The Google tool is not a one-stop solution; rather, it is a triaging and sorting tool that assists content moderators in identifying CSE as-of-now unknown to PhotoDNA, or could be used by people whose organizations are not already using PhotoDNA. In the coverage from The Verge, the deputy CEO of  UK-based Internet Watch Foundation, the NGO that intends to use this software, appears skeptical, but willing to try it. He also notes that this is a tool that will be used in content triaging, so humans will still be key in the process.

Of particular note, this tool will do nothing to stem the production or uploading of CSE; like PhotoDNA, it will stem the tide of its circulation. According to The Verge, “In one trial, says Google, the AI tool helped a moderator ‘take action on 700 percent more CSAM content over the same time period.'” This leads one to immediately wonder just how much of this material exists to be removed(1)? Further, how much was the moderator exposed to in the context of a 700% increase? How was that person supported when asked to complete these tasks?

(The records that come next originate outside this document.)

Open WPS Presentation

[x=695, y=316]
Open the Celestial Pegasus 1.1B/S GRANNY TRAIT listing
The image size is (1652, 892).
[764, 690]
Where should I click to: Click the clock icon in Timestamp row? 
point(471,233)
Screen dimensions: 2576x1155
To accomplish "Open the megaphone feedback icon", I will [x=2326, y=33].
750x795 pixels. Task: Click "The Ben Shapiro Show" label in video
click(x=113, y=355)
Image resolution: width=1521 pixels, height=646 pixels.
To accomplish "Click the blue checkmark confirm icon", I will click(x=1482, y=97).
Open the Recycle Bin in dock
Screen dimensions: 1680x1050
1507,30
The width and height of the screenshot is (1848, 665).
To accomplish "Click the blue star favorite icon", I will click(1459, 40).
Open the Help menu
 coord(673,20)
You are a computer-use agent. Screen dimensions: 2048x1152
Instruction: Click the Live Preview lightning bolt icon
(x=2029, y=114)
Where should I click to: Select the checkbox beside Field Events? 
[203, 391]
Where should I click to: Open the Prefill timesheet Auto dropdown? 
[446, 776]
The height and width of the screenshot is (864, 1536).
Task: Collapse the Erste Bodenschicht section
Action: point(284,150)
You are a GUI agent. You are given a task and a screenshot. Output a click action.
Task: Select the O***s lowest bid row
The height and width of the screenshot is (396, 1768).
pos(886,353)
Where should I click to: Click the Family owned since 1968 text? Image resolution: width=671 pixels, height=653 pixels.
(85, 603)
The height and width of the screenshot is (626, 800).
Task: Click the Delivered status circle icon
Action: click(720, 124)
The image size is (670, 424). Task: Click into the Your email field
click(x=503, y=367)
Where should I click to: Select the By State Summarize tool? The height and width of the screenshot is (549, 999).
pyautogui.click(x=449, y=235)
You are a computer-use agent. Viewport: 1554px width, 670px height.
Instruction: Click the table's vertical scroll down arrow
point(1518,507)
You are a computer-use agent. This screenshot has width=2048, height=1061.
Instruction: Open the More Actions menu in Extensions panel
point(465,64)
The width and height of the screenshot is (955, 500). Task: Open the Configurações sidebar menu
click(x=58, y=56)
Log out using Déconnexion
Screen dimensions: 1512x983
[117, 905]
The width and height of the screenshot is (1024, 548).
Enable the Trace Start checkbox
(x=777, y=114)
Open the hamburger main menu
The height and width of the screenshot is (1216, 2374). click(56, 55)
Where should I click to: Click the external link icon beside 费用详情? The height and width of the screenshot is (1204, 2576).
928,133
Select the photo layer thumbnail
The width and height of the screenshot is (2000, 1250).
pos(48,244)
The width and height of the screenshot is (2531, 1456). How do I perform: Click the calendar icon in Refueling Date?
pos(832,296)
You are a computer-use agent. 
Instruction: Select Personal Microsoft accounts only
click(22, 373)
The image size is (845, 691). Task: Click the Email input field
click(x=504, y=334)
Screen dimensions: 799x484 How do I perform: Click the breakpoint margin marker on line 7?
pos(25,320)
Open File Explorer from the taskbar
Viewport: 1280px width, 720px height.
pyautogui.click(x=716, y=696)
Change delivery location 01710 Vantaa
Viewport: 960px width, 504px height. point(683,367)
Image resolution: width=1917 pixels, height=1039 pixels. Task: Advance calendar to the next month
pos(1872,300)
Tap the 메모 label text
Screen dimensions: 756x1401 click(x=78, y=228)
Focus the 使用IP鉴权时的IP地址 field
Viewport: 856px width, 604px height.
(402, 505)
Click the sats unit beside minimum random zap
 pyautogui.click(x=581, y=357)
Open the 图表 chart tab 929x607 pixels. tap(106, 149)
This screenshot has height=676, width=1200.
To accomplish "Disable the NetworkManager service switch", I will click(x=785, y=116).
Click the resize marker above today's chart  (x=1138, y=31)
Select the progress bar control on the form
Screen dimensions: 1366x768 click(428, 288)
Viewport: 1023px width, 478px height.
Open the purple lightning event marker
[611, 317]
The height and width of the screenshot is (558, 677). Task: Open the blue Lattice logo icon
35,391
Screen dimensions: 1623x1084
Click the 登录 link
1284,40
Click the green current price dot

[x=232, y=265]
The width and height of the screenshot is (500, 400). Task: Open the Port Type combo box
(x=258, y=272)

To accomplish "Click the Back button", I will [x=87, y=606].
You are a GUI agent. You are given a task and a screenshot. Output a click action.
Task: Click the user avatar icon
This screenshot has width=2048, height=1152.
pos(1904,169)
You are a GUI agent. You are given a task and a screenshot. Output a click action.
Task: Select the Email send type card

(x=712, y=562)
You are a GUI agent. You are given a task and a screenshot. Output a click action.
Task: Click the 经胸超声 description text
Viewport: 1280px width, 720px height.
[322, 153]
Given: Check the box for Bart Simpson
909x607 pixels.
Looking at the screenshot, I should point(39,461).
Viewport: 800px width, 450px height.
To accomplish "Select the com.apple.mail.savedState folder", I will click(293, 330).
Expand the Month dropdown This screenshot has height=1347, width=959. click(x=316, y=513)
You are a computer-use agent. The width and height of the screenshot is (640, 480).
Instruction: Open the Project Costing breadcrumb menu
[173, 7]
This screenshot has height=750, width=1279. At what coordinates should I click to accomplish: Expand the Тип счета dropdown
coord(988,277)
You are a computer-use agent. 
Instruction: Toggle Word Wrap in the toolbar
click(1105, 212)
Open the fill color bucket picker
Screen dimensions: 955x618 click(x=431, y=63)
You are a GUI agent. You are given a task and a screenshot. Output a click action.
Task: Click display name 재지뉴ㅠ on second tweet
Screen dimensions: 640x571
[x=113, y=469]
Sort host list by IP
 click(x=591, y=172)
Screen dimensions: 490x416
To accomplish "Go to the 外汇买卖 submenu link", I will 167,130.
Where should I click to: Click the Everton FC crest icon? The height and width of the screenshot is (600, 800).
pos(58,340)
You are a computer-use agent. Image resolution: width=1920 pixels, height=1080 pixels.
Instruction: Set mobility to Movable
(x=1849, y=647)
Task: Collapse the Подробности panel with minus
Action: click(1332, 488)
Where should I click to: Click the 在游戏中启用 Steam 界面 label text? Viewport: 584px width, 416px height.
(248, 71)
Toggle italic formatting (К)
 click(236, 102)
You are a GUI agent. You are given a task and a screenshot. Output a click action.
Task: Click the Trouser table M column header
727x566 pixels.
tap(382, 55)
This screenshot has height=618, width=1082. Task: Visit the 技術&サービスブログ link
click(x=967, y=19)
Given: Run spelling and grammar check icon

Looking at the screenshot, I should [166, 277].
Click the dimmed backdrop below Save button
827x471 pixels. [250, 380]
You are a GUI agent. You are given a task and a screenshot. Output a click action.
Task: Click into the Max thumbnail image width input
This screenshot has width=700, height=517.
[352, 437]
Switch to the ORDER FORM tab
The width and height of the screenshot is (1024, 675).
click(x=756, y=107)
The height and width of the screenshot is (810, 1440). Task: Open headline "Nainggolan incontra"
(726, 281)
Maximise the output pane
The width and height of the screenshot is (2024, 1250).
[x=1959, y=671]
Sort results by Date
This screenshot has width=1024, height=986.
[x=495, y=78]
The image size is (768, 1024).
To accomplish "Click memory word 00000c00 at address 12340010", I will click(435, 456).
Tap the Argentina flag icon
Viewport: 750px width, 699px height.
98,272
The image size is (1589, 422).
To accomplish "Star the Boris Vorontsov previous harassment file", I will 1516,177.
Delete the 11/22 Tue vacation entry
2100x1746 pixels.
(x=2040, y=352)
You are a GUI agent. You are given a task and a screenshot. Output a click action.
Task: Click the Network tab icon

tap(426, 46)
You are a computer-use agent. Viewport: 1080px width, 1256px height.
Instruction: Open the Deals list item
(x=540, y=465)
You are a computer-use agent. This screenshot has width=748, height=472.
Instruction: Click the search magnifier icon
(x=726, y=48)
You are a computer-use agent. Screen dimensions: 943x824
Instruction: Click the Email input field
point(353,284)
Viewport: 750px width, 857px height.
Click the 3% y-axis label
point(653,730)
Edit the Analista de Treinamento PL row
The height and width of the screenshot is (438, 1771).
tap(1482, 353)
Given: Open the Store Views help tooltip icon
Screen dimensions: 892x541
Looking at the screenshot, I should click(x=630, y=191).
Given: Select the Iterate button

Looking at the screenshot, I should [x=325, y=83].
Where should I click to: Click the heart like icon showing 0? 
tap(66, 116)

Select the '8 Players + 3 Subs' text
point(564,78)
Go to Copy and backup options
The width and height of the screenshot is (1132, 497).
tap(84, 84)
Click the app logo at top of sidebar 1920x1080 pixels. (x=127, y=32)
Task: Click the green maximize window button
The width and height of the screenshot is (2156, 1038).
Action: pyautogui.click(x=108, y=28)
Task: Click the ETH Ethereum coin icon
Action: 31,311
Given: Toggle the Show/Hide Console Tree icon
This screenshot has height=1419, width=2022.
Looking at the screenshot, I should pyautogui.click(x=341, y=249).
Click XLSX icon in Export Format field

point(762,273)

Finally, does this tool actually help moderators who have to contend with this material, or does it simply help firms who use it meet liability and other kinds of goals to remove the material? How are the moderators being supported throughout this process? In Google’s press release, it makes reference to its own membership in a few industry-wide coalitions that, among other things, work to make conditions better for commercial content moderators. But, as I discuss in my forthcoming book, the efficacy of these coalitions’ suggestions and best practices (all of which are voluntary across select industry partners and not adopted anywhere as mandatory, to my knowledge, or really enforceable in any real way), has not been tested or measured publicly. The tool seems that it will likely streamline or increase productivity for human content moderators responsible for seeking out CSE content – but, as we know from the lawsuit underway in Washington state, exposure to said content, particularly long-term and/or at high volume, can have allegedly extremely deleterious effects.

Ultimately, the Verge piece sums up Google’s announcement nicely in its own pull-quote: “GOOGLE’S AI TOOL TRIAGES FLAGGED MATERIAL, HELPING MODERATORS WORK FASTER.”

  1. In a forthcoming article I’ve written about online abuse and the ideology of PhotoDNA and mainstream commercial social media, I quote extensively from PhotoDNA creator, Dartmouth-based computer scientist Hany Farid. In his own article on the genesis of this product, he states the following:

In 2016, with an NCMEC-supplied database of approximately 80,000 images, photoDNA[sic] was responsible for removing over 10,000,000 [child sexual exploitation] images, without any disputed take-downs. This database could just as easily be three orders of magnitude bigger, giving you a sense of the massive scale of the global production and distribution of [child sexual exploitation] (Farid 2018, p. 596).